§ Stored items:
□ □ □ □ □
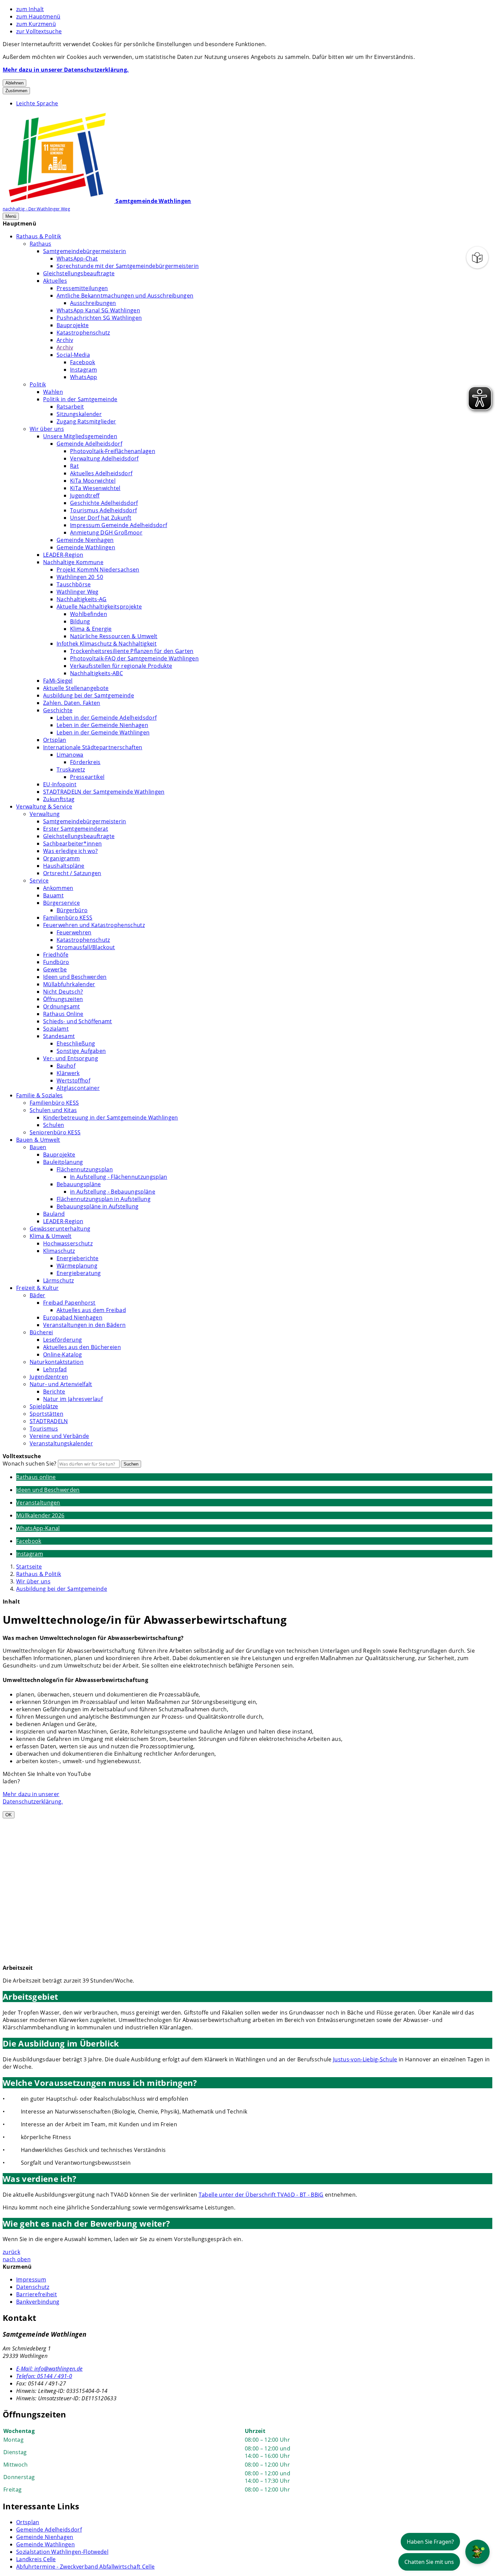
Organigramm (61, 858)
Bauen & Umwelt (38, 1139)
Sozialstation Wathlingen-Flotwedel (62, 2551)
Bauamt (53, 895)
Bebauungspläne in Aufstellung (97, 1206)
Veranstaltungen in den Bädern (84, 1325)
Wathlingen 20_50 (80, 577)
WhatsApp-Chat (77, 258)
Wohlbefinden (88, 614)
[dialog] (56, 1864)
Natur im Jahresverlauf (73, 1399)
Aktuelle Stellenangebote (76, 688)
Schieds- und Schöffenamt (77, 1021)
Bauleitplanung (63, 1162)
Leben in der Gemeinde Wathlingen (103, 732)
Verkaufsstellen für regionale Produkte (121, 665)
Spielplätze (44, 1406)
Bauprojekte (73, 325)
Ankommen (58, 888)
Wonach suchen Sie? (30, 1463)
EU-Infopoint (59, 784)
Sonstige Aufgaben (81, 1051)
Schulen (53, 1125)
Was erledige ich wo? (70, 851)
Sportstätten (46, 1413)
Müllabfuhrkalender (69, 984)
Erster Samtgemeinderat (75, 828)
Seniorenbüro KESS (55, 1132)
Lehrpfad (55, 1369)
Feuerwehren (74, 932)
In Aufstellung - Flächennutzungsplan (118, 1176)
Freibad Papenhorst (69, 1302)
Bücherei (41, 1332)
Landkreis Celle (36, 2559)
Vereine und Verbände (59, 1436)
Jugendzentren (49, 1376)
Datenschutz (33, 2287)
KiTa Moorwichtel (93, 480)
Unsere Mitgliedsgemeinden (80, 436)
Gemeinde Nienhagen (85, 540)
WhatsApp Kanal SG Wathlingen (98, 310)
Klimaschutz (59, 1251)
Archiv (65, 340)
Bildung (80, 621)
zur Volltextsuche (39, 31)
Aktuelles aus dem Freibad (91, 1310)
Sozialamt (56, 1028)
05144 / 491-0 (44, 2376)
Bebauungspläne (79, 1184)
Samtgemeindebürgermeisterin (84, 251)
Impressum (31, 2279)
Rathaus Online (63, 1014)
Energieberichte (78, 1258)
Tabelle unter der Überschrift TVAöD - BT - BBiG (261, 2194)
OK (8, 1814)
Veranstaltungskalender (61, 1443)
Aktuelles (55, 280)
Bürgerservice (61, 902)
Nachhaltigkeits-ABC (96, 673)
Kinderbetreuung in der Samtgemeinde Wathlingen (110, 1117)
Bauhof (66, 1065)
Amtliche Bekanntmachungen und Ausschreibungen (125, 295)
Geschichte (57, 710)
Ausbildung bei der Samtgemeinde (88, 695)
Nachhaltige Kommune (73, 562)
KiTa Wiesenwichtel (95, 488)
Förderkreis (85, 762)
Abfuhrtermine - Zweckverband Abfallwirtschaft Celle (85, 2566)
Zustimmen (16, 90)
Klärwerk (68, 1073)
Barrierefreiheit (36, 2294)
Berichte (54, 1391)
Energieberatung (79, 1273)
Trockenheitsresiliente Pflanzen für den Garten (132, 651)
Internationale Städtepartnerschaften (92, 747)
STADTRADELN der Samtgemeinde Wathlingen (103, 791)
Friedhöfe (55, 954)
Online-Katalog (62, 1354)
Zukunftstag (59, 799)
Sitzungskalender (79, 414)
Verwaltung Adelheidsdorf (104, 458)
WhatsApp (83, 377)
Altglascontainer (78, 1088)
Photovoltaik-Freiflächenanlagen (112, 451)
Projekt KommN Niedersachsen (98, 569)
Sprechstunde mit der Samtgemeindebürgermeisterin (128, 266)
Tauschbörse (74, 584)
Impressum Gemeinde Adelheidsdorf (118, 525)
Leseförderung (62, 1339)
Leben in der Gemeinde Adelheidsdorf (107, 717)
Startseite (29, 1566)
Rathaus (40, 243)
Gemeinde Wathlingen (86, 547)
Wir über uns (47, 429)
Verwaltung (45, 814)
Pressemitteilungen (82, 288)
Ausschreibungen (93, 303)
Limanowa (70, 754)
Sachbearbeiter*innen (72, 843)
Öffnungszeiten (63, 999)
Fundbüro (56, 962)
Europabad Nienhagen (72, 1317)
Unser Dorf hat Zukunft (100, 517)
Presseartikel (87, 777)
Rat (74, 466)
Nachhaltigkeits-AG (82, 599)
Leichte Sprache (37, 103)
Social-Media (73, 354)
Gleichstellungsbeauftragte (78, 273)
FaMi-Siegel (58, 680)
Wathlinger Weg (77, 591)
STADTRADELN (49, 1421)
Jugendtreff (85, 495)
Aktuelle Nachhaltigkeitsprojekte (99, 606)
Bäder (37, 1295)
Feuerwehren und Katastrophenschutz (94, 925)
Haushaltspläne (63, 865)
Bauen (38, 1147)
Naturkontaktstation (57, 1362)
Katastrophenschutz (83, 332)
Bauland (54, 1213)
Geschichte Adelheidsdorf (104, 503)
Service (39, 880)
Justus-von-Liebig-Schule (365, 2059)
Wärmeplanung (77, 1265)
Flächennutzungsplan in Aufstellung (104, 1199)
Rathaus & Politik (38, 236)
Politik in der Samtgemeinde (80, 399)
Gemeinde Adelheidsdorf (89, 443)
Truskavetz (71, 769)
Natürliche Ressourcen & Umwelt (114, 636)
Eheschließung (76, 1043)
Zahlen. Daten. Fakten (71, 703)
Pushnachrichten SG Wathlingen (99, 317)
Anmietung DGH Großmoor (106, 532)
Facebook (82, 362)
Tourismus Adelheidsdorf (103, 510)
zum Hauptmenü (38, 16)
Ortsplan (54, 740)
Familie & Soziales (39, 1095)
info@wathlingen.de (49, 2368)
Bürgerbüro (72, 910)
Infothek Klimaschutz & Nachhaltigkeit (107, 643)
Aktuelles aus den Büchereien (82, 1347)
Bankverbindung (37, 2301)
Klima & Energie (91, 628)
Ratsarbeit (70, 406)
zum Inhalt (30, 9)
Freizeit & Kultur (37, 1288)
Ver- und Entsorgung (70, 1058)
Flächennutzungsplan (85, 1169)
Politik (38, 384)
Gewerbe (55, 969)
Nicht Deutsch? (63, 991)
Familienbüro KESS (67, 917)
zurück (11, 2252)
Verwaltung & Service (44, 806)
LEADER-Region (63, 554)
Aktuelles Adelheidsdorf (101, 473)
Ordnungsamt (61, 1006)
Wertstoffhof (73, 1080)
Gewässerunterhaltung (60, 1228)
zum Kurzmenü (36, 24)
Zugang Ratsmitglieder (86, 421)
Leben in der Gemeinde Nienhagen (102, 725)
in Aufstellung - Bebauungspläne (112, 1191)
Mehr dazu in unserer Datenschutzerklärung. (66, 69)
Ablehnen (14, 82)
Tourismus (44, 1428)
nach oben (17, 2259)
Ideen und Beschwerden (75, 977)
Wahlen (53, 392)
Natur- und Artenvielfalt (61, 1384)
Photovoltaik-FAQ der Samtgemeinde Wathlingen (134, 658)
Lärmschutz (58, 1280)
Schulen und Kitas (53, 1110)
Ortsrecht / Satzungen (72, 873)
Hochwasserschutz (68, 1243)
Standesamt (59, 1036)
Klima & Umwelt (50, 1236)
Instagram (83, 369)
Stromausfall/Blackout (86, 947)
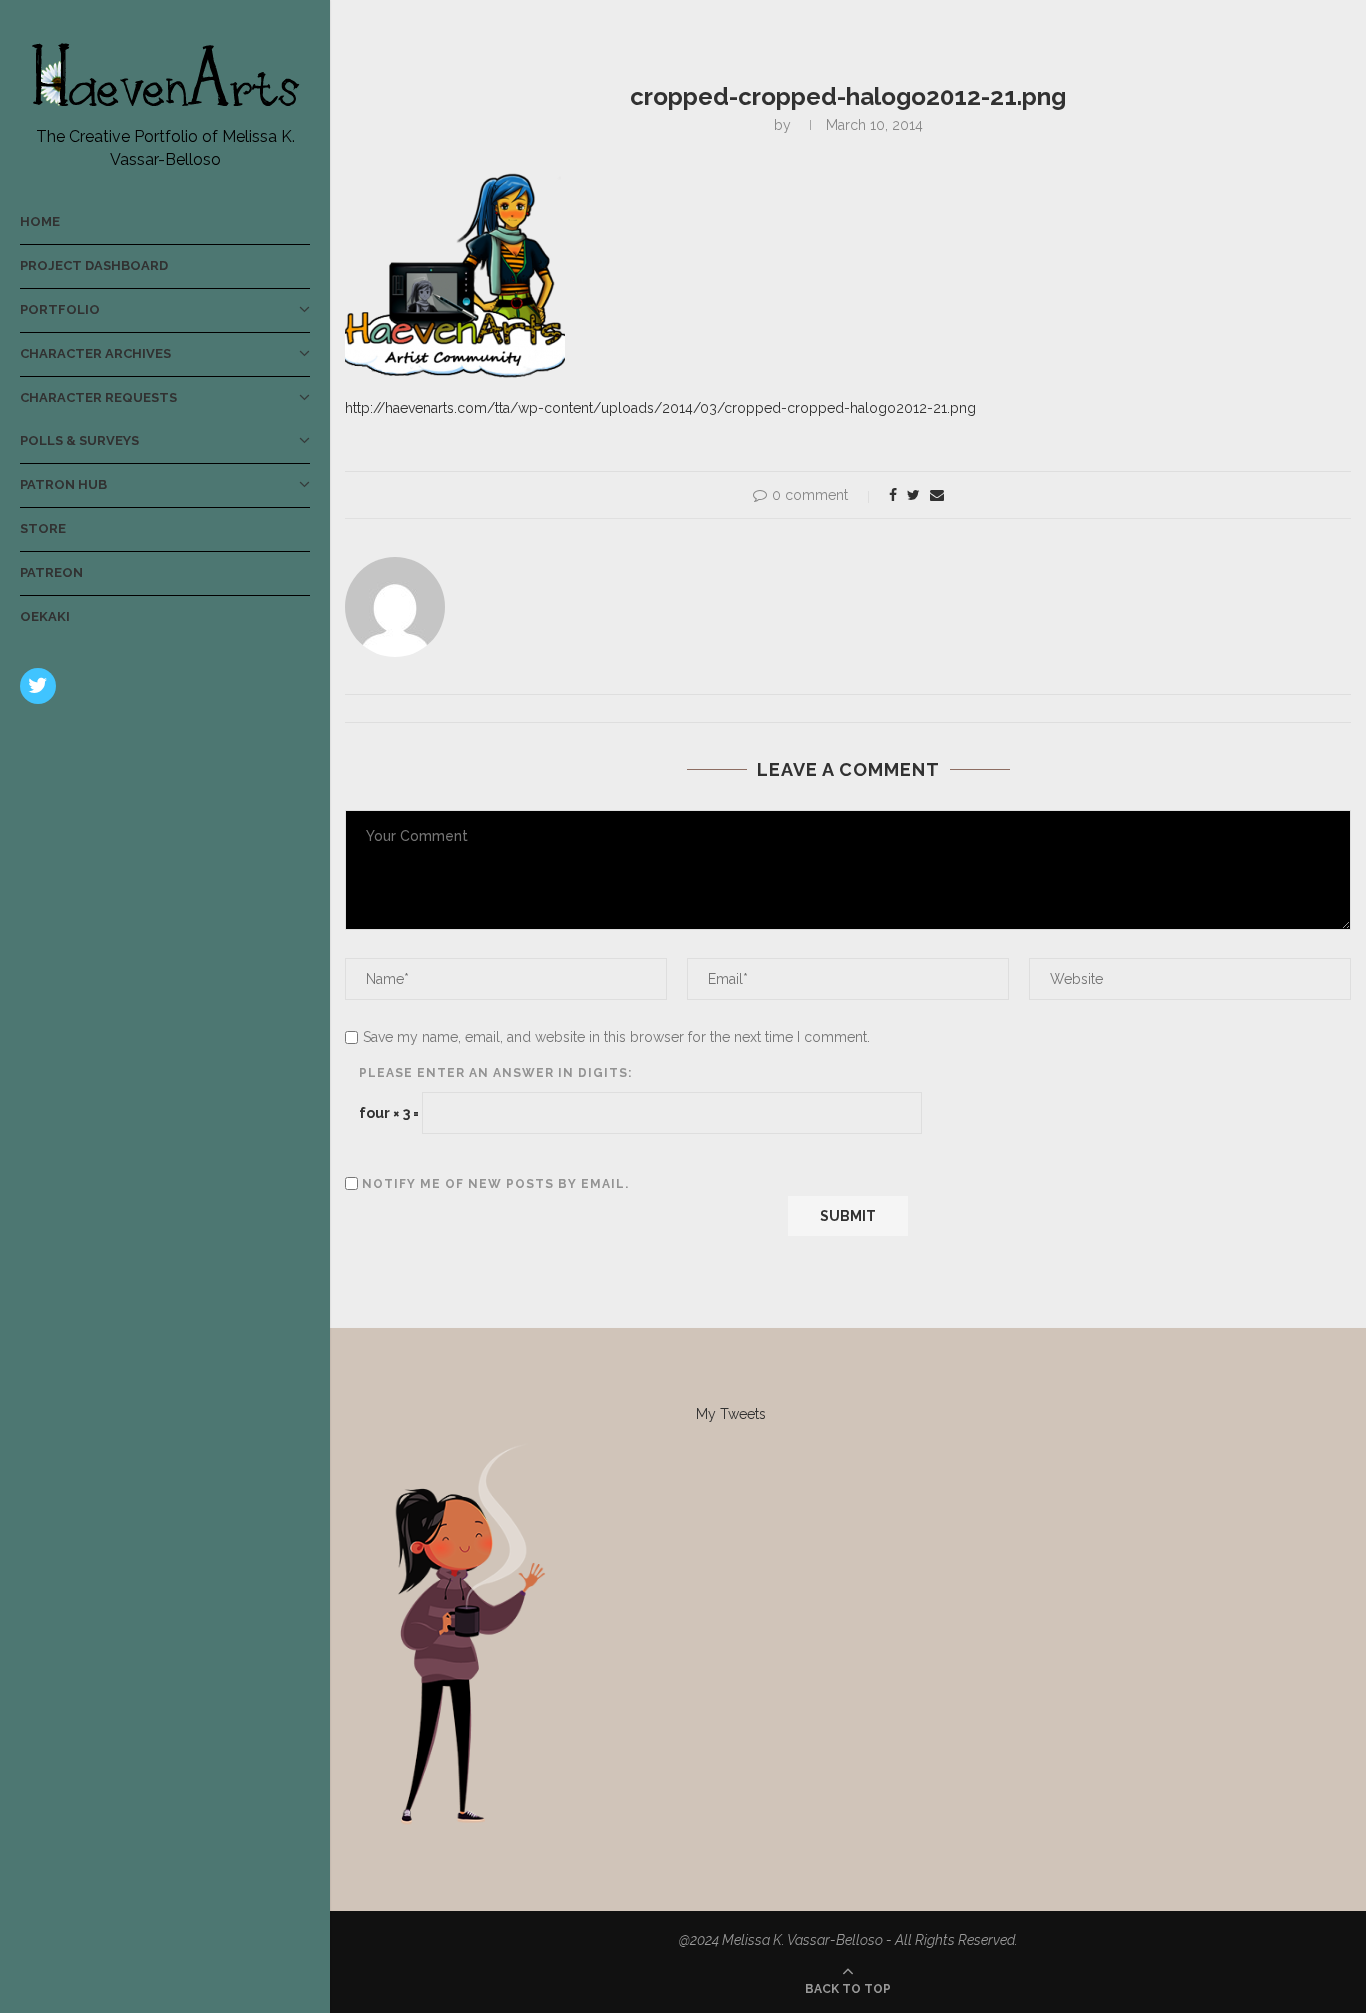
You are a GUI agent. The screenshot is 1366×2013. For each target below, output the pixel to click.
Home (40, 221)
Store (43, 528)
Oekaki (45, 616)
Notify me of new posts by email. (495, 1184)
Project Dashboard (94, 265)
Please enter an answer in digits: (495, 1073)
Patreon (51, 572)
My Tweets (731, 1414)
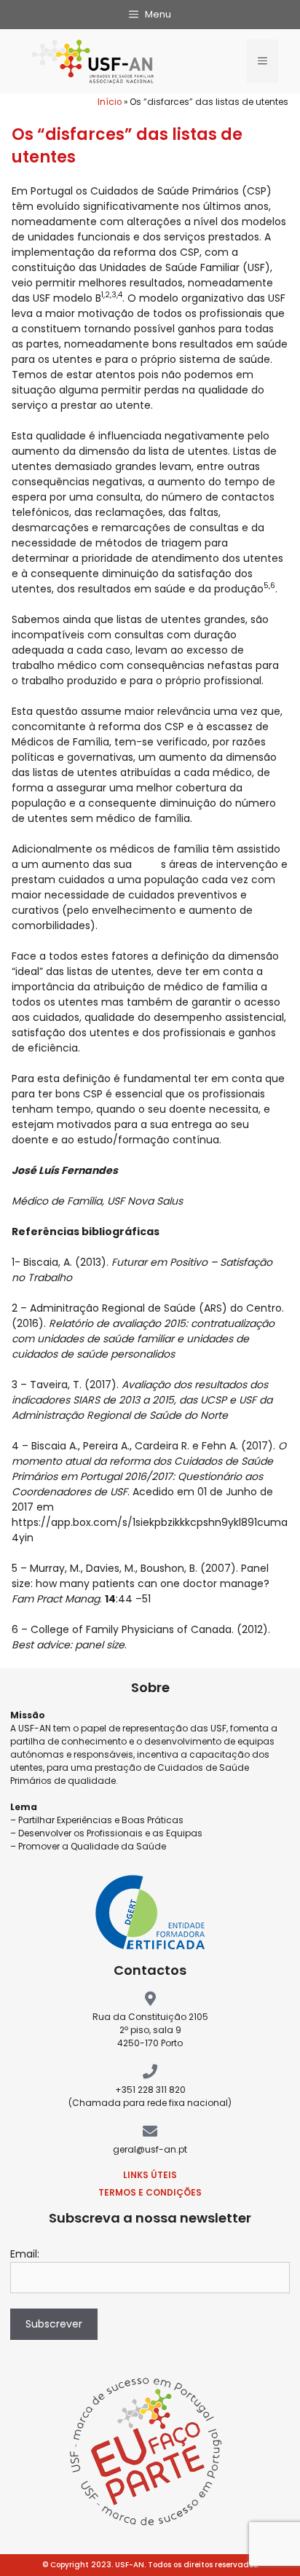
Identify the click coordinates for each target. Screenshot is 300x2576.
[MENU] (262, 61)
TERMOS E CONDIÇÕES (150, 2192)
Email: (24, 2254)
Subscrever (53, 2324)
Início (110, 102)
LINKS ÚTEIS (150, 2175)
□ □ □ □ □
§ EXERCISE OBJECTIVE: Please transcribe every entry above exactly, leaving out any pictures.

§ REPLY TO THE TASK:
Organigramm (61, 858)
Bauen & Umwelt (38, 1139)
Sozialstation Wathlingen-Flotwedel (62, 2551)
Bauamt (53, 895)
Bebauungspläne in Aufstellung (97, 1206)
Veranstaltungen in den Bädern (84, 1325)
Wathlingen 20_50 (80, 577)
WhatsApp-Chat (77, 258)
Wohlbefinden (88, 614)
[dialog] (56, 1864)
Natur im Jahresverlauf (73, 1399)
Aktuelle Stellenangebote (76, 688)
Schieds- und Schöffenamt (77, 1021)
Bauleitplanung (63, 1162)
Leben in der Gemeinde Wathlingen (103, 732)
Verkaufsstellen für regionale Produkte (121, 665)
Spielplätze (44, 1406)
Bauprojekte (73, 325)
Ankommen (58, 888)
Wonach suchen Sie? (30, 1463)
EU-Infopoint (59, 784)
Sonstige Aufgaben (81, 1051)
Schulen (53, 1125)
Was erledige ich wo? (70, 851)
Sportstätten (46, 1413)
Müllabfuhrkalender (69, 984)
Erster Samtgemeinderat (75, 828)
Seniorenbüro KESS (55, 1132)
Lehrpfad (55, 1369)
Feuerwehren (74, 932)
In Aufstellung - Flächennutzungsplan (118, 1176)
Freibad Papenhorst (69, 1302)
Bücherei (41, 1332)
Landkreis Celle (36, 2559)
Vereine und Verbände (59, 1436)
Jugendzentren (49, 1376)
Datenschutz (33, 2287)
KiTa Moorwichtel (93, 480)
Unsere Mitgliedsgemeinden (80, 436)
Gemeinde Nienhagen (85, 540)
WhatsApp Kanal SG Wathlingen (98, 310)
Klimaschutz (59, 1251)
Archiv (65, 340)
Bildung (80, 621)
zur Volltextsuche (39, 31)
Aktuelles aus dem Freibad (91, 1310)
Sozialamt (56, 1028)
05144 / 491-0 (44, 2376)
Bebauungspläne (79, 1184)
Samtgemeindebürgermeisterin (84, 251)
Impressum (31, 2279)
Rathaus Online (63, 1014)
Energieberichte (78, 1258)
Tabelle unter der Überschrift TVAöD - BT - BBiG (261, 2194)
OK (8, 1814)
Veranstaltungskalender (61, 1443)
Aktuelles (55, 280)
Bürgerservice (61, 902)
Nachhaltigkeits-ABC (96, 673)
Kinderbetreuung in der Samtgemeinde Wathlingen (110, 1117)
Bauhof (66, 1065)
Amtliche Bekanntmachungen und Ausschreibungen (125, 295)
Geschichte (57, 710)
Ausbildung bei der Samtgemeinde (88, 695)
Nachhaltige Kommune (73, 562)
KiTa Wiesenwichtel (95, 488)
Förderkreis (85, 762)
Abfuhrtermine - Zweckverband Abfallwirtschaft Celle (85, 2566)
Zustimmen (16, 90)
Klärwerk (68, 1073)
Barrierefreiheit (36, 2294)
Berichte (54, 1391)
Energieberatung (79, 1273)
Trockenheitsresiliente Pflanzen für den Garten (132, 651)
Internationale Städtepartnerschaften (92, 747)
STADTRADELN der Samtgemeinde Wathlingen (103, 791)
Friedhöfe (55, 954)
Online-Katalog (62, 1354)
Zukunftstag (59, 799)
Sitzungskalender (79, 414)
Verwaltung Adelheidsdorf (104, 458)
WhatsApp (83, 377)
Altglascontainer (78, 1088)
Photovoltaik-Freiflächenanlagen (112, 451)
Projekt KommN Niedersachsen (98, 569)
Sprechstunde mit der Samtgemeindebürgermeisterin (128, 266)
Tauschbörse (74, 584)
Impressum Gemeinde Adelheidsdorf (118, 525)
Leseförderung (62, 1339)
Leben in der Gemeinde Adelheidsdorf (107, 717)
Startseite (29, 1566)
Rathaus (40, 243)
Gemeinde Wathlingen (86, 547)
Wir über uns (47, 429)
Verwaltung (45, 814)
Pressemitteilungen (82, 288)
Ausschreibungen (93, 303)
Limanowa (70, 754)
Sachbearbeiter*innen (72, 843)
Öffnungszeiten (63, 999)
Fundbüro (56, 962)
Europabad Nienhagen (72, 1317)
Unser Dorf hat Zukunft (100, 517)
Presseartikel (87, 777)
Rat (74, 466)
Nachhaltigkeits-AG (82, 599)
Leichte Sprache (37, 103)
Social-Media (73, 354)
Gleichstellungsbeauftragte (78, 273)
FaMi-Siegel (58, 680)
Wathlinger Weg (77, 591)
STADTRADELN (49, 1421)
Jugendtreff (85, 495)
Aktuelle Nachhaltigkeitsprojekte (99, 606)
Bäder (37, 1295)
Feuerwehren und Katastrophenschutz (94, 925)
Haushaltspläne (63, 865)
Bauen (38, 1147)
Naturkontaktstation (57, 1362)
Katastrophenschutz (83, 332)
Bauland (54, 1213)
Geschichte Adelheidsdorf (104, 503)
Service (39, 880)
Justus-von-Liebig-Schule (365, 2059)
Wärmeplanung (77, 1265)
Flächennutzungsplan in Aufstellung (104, 1199)
Rathaus & Politik (38, 236)
Politik in der Samtgemeinde (80, 399)
Gemeinde Adelheidsdorf (89, 443)
Truskavetz (71, 769)
Natürliche Ressourcen & Umwelt (114, 636)
Eheschließung (76, 1043)
Zahlen. Daten. Fakten (71, 703)
Pushnachrichten SG Wathlingen (99, 317)
Anmietung DGH Großmoor (106, 532)
Facebook (82, 362)
Tourismus Adelheidsdorf (103, 510)
zum Hauptmenü (38, 16)
Ortsplan (54, 740)
Familie & Soziales (39, 1095)
info@wathlingen.de (49, 2368)
Bürgerbüro (72, 910)
Infothek Klimaschutz & Nachhaltigkeit (107, 643)
Aktuelles aus den Büchereien (82, 1347)
Bankverbindung (37, 2301)
Klima & Energie (91, 628)
Ratsarbeit (70, 406)
zum Inhalt (30, 9)
Freizeit & Kultur (37, 1288)
Ver- und Entsorgung (70, 1058)
Flächennutzungsplan (85, 1169)
Politik (38, 384)
Gewerbe (55, 969)
Nicht Deutsch? (63, 991)
Familienbüro KESS (67, 917)
zurück (11, 2252)
Verwaltung & Service (44, 806)
LEADER-Region (63, 554)
Aktuelles Adelheidsdorf (101, 473)
Ordnungsamt (61, 1006)
Wertstoffhof (73, 1080)
Gewässerunterhaltung (60, 1228)
zum Kurzmenü (36, 24)
Zugang Ratsmitglieder (86, 421)
Leben in der Gemeinde Nienhagen (102, 725)
in Aufstellung - Bebauungspläne (112, 1191)
Mehr dazu in unserer Datenschutzerklärung. (66, 69)
Ablehnen (14, 82)
Tourismus (44, 1428)
nach oben (17, 2259)
Ideen und Beschwerden (75, 977)
Wahlen (53, 392)
Natur- und Artenvielfalt (61, 1384)
Photovoltaik-FAQ der Samtgemeinde Wathlingen (134, 658)
Lärmschutz (58, 1280)
Schulen und Kitas (53, 1110)
Ortsrecht / Satzungen (72, 873)
Hochwasserschutz (68, 1243)
Standesamt (59, 1036)
Klima & Umwelt (50, 1236)
Instagram (83, 369)
Stromausfall/Blackout (86, 947)
You are a GUI agent. The screenshot is 1366×2013. For each target below, output the pixel to click.
Home (40, 221)
Store (43, 528)
Oekaki (45, 616)
Notify me of new posts by email. (495, 1184)
Project Dashboard (94, 265)
Please enter an answer in digits: (495, 1073)
Patreon (51, 572)
My Tweets (731, 1414)
Identify the click coordinates for each target. Screenshot is 300x2576.
[MENU] (262, 61)
TERMOS E CONDIÇÕES (150, 2192)
Email: (24, 2254)
Subscrever (53, 2324)
Início (110, 102)
LINKS ÚTEIS (150, 2175)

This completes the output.